→ **WORK ITEM**:
Provide the data again exactly, including every line that follows.

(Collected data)
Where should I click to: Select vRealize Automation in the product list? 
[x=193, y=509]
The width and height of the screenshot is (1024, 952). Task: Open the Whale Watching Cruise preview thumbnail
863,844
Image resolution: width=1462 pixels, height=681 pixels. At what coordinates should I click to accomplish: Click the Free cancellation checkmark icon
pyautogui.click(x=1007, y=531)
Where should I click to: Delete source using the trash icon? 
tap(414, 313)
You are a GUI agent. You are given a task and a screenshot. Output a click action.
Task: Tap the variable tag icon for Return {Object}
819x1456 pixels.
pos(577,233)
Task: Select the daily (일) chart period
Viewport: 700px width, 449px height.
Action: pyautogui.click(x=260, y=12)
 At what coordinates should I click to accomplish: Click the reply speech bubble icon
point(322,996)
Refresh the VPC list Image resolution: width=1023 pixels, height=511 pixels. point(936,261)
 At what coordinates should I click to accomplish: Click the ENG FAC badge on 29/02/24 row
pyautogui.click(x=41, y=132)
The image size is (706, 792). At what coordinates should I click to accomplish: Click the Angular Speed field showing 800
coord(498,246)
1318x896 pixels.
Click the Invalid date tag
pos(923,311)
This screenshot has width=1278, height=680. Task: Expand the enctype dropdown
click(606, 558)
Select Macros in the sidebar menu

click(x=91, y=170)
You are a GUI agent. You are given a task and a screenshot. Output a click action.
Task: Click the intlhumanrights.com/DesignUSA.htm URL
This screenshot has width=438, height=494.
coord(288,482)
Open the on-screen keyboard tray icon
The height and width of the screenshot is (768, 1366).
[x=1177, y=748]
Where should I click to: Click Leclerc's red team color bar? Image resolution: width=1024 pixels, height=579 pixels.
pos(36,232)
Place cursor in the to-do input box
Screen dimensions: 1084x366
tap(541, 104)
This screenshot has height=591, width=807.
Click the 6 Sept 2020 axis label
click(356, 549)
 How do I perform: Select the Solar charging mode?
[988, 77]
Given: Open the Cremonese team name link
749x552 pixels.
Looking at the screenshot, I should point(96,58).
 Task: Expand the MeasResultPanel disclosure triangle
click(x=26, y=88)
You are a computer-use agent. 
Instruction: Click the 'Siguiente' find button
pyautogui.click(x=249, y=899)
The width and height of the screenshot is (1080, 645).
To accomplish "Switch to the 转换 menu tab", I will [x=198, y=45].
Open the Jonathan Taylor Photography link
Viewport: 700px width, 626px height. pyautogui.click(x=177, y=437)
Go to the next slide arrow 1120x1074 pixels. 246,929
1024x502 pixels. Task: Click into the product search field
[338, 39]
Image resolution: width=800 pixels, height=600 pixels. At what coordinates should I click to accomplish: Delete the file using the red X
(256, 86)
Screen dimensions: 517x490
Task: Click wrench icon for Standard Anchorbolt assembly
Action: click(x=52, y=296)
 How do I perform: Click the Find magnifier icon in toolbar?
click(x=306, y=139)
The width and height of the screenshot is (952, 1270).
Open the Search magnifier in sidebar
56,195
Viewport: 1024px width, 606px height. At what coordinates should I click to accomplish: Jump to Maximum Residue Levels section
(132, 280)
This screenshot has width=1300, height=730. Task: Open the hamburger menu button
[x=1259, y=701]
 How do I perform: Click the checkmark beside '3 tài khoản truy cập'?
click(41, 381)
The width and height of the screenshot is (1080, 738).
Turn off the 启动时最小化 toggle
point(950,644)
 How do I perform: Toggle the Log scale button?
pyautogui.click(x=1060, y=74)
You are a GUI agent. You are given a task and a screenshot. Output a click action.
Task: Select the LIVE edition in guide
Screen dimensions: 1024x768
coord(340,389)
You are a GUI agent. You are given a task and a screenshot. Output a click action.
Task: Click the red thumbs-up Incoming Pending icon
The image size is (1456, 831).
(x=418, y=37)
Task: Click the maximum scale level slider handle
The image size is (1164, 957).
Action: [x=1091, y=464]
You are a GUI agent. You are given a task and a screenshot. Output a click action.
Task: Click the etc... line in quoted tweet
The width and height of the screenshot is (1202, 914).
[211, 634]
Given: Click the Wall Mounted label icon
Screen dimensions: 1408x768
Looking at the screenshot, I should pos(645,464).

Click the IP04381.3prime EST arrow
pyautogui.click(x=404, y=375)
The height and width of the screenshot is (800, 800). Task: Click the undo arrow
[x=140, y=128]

→ **SOLVED EXERCISE**:
Where should I click to: Select vRealize Automation in the product list? 
[x=193, y=509]
The width and height of the screenshot is (1024, 952). Task: Open the Whale Watching Cruise preview thumbnail
863,844
Image resolution: width=1462 pixels, height=681 pixels. At what coordinates should I click to accomplish: Click the Free cancellation checkmark icon
pyautogui.click(x=1007, y=531)
Where should I click to: Delete source using the trash icon? 
tap(414, 313)
You are a GUI agent. You are given a task and a screenshot. Output a click action.
Task: Tap the variable tag icon for Return {Object}
819x1456 pixels.
pos(577,233)
Task: Select the daily (일) chart period
Viewport: 700px width, 449px height.
Action: pyautogui.click(x=260, y=12)
 At what coordinates should I click to accomplish: Click the reply speech bubble icon
point(322,996)
Refresh the VPC list Image resolution: width=1023 pixels, height=511 pixels. point(936,261)
 At what coordinates should I click to accomplish: Click the ENG FAC badge on 29/02/24 row
pyautogui.click(x=41, y=132)
The image size is (706, 792). At what coordinates should I click to accomplish: Click the Angular Speed field showing 800
coord(498,246)
1318x896 pixels.
Click the Invalid date tag
pos(923,311)
This screenshot has width=1278, height=680. Task: Expand the enctype dropdown
click(606, 558)
Select Macros in the sidebar menu

click(x=91, y=170)
You are a GUI agent. You are given a task and a screenshot. Output a click action.
Task: Click the intlhumanrights.com/DesignUSA.htm URL
This screenshot has width=438, height=494.
coord(288,482)
Open the on-screen keyboard tray icon
The height and width of the screenshot is (768, 1366).
[x=1177, y=748]
Where should I click to: Click Leclerc's red team color bar? Image resolution: width=1024 pixels, height=579 pixels.
pos(36,232)
Place cursor in the to-do input box
Screen dimensions: 1084x366
tap(541, 104)
This screenshot has height=591, width=807.
Click the 6 Sept 2020 axis label
click(356, 549)
 How do I perform: Select the Solar charging mode?
[988, 77]
Given: Open the Cremonese team name link
749x552 pixels.
Looking at the screenshot, I should point(96,58).
 Task: Expand the MeasResultPanel disclosure triangle
click(x=26, y=88)
You are a computer-use agent. 
Instruction: Click the 'Siguiente' find button
pyautogui.click(x=249, y=899)
The width and height of the screenshot is (1080, 645).
To accomplish "Switch to the 转换 menu tab", I will [x=198, y=45].
Open the Jonathan Taylor Photography link
Viewport: 700px width, 626px height. pyautogui.click(x=177, y=437)
Go to the next slide arrow 1120x1074 pixels. 246,929
1024x502 pixels. Task: Click into the product search field
[338, 39]
Image resolution: width=800 pixels, height=600 pixels. At what coordinates should I click to accomplish: Delete the file using the red X
(256, 86)
Screen dimensions: 517x490
Task: Click wrench icon for Standard Anchorbolt assembly
Action: click(x=52, y=296)
 How do I perform: Click the Find magnifier icon in toolbar?
click(x=306, y=139)
The width and height of the screenshot is (952, 1270).
Open the Search magnifier in sidebar
56,195
Viewport: 1024px width, 606px height. At what coordinates should I click to accomplish: Jump to Maximum Residue Levels section
(132, 280)
This screenshot has width=1300, height=730. Task: Open the hamburger menu button
[x=1259, y=701]
 How do I perform: Click the checkmark beside '3 tài khoản truy cập'?
click(41, 381)
The width and height of the screenshot is (1080, 738).
Turn off the 启动时最小化 toggle
point(950,644)
 How do I perform: Toggle the Log scale button?
pyautogui.click(x=1060, y=74)
You are a GUI agent. You are given a task and a screenshot. Output a click action.
Task: Select the LIVE edition in guide
Screen dimensions: 1024x768
coord(340,389)
You are a GUI agent. You are given a task and a screenshot. Output a click action.
Task: Click the red thumbs-up Incoming Pending icon
The image size is (1456, 831).
(x=418, y=37)
Task: Click the maximum scale level slider handle
The image size is (1164, 957).
Action: [x=1091, y=464]
You are a GUI agent. You are given a task and a screenshot. Output a click action.
Task: Click the etc... line in quoted tweet
The width and height of the screenshot is (1202, 914).
[211, 634]
Given: Click the Wall Mounted label icon
Screen dimensions: 1408x768
Looking at the screenshot, I should pos(645,464).

Click the IP04381.3prime EST arrow
pyautogui.click(x=404, y=375)
The height and width of the screenshot is (800, 800). Task: Click the undo arrow
[x=140, y=128]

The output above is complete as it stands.